+++ Vorliegender Text

Das war das erste mal, daß ich nen Berg nicht hochtrampeln musste. Da bin ich freilich begeistert 

Die Strecke war - wie man auf den Bildern erahnen kann - einfach mit Trassierband (Flatterband rot/weiss) auf der Skipiste abgesteckt, so konnte man bei Fahrfehlern einfach die Strecke verlassen ohne gegen nen Baum zu prallen oder Nachfolgende zu behindern. Da der Arnsberg in Teilstücken für meine Begriffe sehr steil ist, konnte ich so auch erstmal anhalten und andere beim bewältigen der Steilstücke beobachten. 
Mir hats saumässig Spaß gemacht, auch wenn mein Hardtail im gegensatz zu so mancher Downhillmaschine eher wie ein Hollandrad wirkte 
Die Strecke war leider sehr buckelig und wies Querwellen auf, was den Hardtailern (hab mich mit mehreren unterhalten) einiges mehr abverlangte als den Fullyridern.

In diesem Artikel wird im letzten Absatz ein zweiter Lifttesttag am Arnsberg erwähnt:
http://rhoentrail.wordpress.com/201...zberg-fahrtechnik-kurs-1-und-2-sonntag-4-mai/

Das lässt hoffen


----------



## MTB-News.de




----------



## Kalle79 (9. April 2014)

Das heißt Fully kaufen. Ich bin letztes Jahr auch alles mit meinen Harttail gefahren sogar Bikepark Osternohe und bin überall runter gekommen. Und heuer hab ich mir einen Freerider zugelegt 170mm vorne und 180mm hinten der Fahrspaß ist um einiges gestiegen!


----------



## ericoli (9. April 2014)

Röhn Bikepark war ich schon mal vor Jahren als sie schon mal einen  Versuch gestartet haben war auch gut- Ochsenkopf wär mal wieder schön, wenns mal passt fahren wir mal nach Osternohe ( @ Itzgrounder is fürs Plastik Hardtail angenehmer als OKopf)ich  muss aber Leider Arbeiten am Freitag, Sonntag auch- Nachtdienst, wenn ich eher aufwach komm ich vorbei.  viel Spass euch


----------



## Itzgrounder (9. April 2014)

Wo ein Wille ist, ist auch ein Weg


----------



## ericoli (9. April 2014)

Ich wünsch dir viel Spass,  kannst dir meine Protektoren ausleihen,	 denk dran SAFETY FIRST


----------



## deserttom (10. April 2014)

@ericoli: Plastik Hardtail find ich gut  hat aber den Vorteil, man kann es mit Tape flicken 
@Itzgrounder: ich arbeite daran am K-Freitag mit zum O-Kopf zu fahren 
Protektoren sind schon ein MUSS im Bikepark


----------



## Kalle79 (12. April 2014)

Ist eure Tour morgen noch aktuell? Würde mich evtl. noch mit einem Freund anschließen! Haben für morgen 2 Optionen zur Auswahl.

++++++
+++ Datenauszug

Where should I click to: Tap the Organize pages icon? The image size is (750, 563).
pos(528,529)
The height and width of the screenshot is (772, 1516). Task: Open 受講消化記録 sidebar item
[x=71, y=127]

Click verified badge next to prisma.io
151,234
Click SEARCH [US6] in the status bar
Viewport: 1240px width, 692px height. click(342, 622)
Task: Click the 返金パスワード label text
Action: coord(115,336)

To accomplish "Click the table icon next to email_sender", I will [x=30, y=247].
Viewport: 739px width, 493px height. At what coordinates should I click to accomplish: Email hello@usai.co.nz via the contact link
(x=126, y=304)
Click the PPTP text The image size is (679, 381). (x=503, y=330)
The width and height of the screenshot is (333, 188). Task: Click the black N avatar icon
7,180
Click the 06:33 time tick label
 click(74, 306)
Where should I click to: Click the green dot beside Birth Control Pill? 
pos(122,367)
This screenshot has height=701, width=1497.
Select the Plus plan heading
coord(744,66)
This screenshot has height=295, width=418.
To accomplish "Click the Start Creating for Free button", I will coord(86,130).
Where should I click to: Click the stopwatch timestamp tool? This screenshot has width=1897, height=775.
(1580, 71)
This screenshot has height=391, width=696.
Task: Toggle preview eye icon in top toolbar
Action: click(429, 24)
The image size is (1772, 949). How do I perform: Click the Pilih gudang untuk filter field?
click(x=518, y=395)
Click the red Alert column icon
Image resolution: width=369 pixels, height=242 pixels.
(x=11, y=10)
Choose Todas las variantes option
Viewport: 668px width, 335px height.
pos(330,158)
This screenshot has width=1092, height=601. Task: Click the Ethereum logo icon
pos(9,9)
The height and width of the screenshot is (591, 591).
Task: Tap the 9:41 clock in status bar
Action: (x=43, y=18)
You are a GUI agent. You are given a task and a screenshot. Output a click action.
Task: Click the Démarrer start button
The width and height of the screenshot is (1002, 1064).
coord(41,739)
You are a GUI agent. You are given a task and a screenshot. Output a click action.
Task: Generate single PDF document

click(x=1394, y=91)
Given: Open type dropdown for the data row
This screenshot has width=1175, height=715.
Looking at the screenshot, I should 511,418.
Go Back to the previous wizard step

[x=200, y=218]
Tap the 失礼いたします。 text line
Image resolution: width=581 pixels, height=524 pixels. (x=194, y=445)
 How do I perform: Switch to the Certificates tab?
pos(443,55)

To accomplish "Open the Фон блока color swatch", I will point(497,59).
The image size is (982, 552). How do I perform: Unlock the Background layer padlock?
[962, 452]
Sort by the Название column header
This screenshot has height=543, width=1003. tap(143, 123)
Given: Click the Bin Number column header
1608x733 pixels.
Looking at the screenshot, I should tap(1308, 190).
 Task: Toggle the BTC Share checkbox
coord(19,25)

++++++

= Zu erledigen =
1. Wie viel Federweg hat laut dem Forumstext der Freerider, den Kalle79 sich zugelegt hat?
2. Schreib den Forumstext von „## deserttom (10.“ bis einschließlich „(12. April 2014)“ noch einmal ab und ersetze dabei „Protektoren“ durch „Schoner“.
3. Setz den Forumstext über das Mountainbiken am Arnsberg und in den Bikeparks nach dem letzten Beitrag fort.

= Lösungen =
1. 170 mm vorne und 180 mm hinten.

2.
## deserttom (10. April 2014)

@ericoli: Plastik Hardtail find ich gut  hat aber den Vorteil, man kann es mit Tape flicken 
@Itzgrounder: ich arbeite daran am K-Freitag mit zum O-Kopf zu fahren 
Schoner sind schon ein MUSS im Bikepark


----------



## Kalle79 (12. April 2014)

3.
----------



## MTB-News.de




----------



## Itzgrounder (12. April 2014)

Ja ist aktuell.

Sag mal, arbeitest zufällig beim M-schlager?


----------



## Kalle79 (12. April 2014)

Nee


----------



## Kalle79 (13. April 2014)

Also bei mir wird es leider nix,wir fahren heut in Kemmern.
Wie gesagt Karfreitag steht Ochsenkopf an wer lust und laune hat kann mit.
Nähere Info gibts im laufe der Woche!
 Andere Frage noch, hab ihr so eine Art Whatsapp Bikegruppe?


----------



## Itzgrounder (13. April 2014)

Ja, haben wir. Ich schick Dir meine Nummer mal privat.

Die Tour heute fällt wohl leider aus 
Eine Absage nach der anderen.
Ich häng grad auch auch noch bei einer Tante aufm Geburtstag fest


----------



## deserttom (14. April 2014)

@ericoli: wie schaut es bei euch vom Gottesgarten aus mit Freitag O-Kopf?
Wir wollen uns bis ca. 11 Uhr in Fleckl am Lift treffen.
Wäre cool wenn ihr auch Zeit und Lust hättet.


----------



## ericoli (14. April 2014)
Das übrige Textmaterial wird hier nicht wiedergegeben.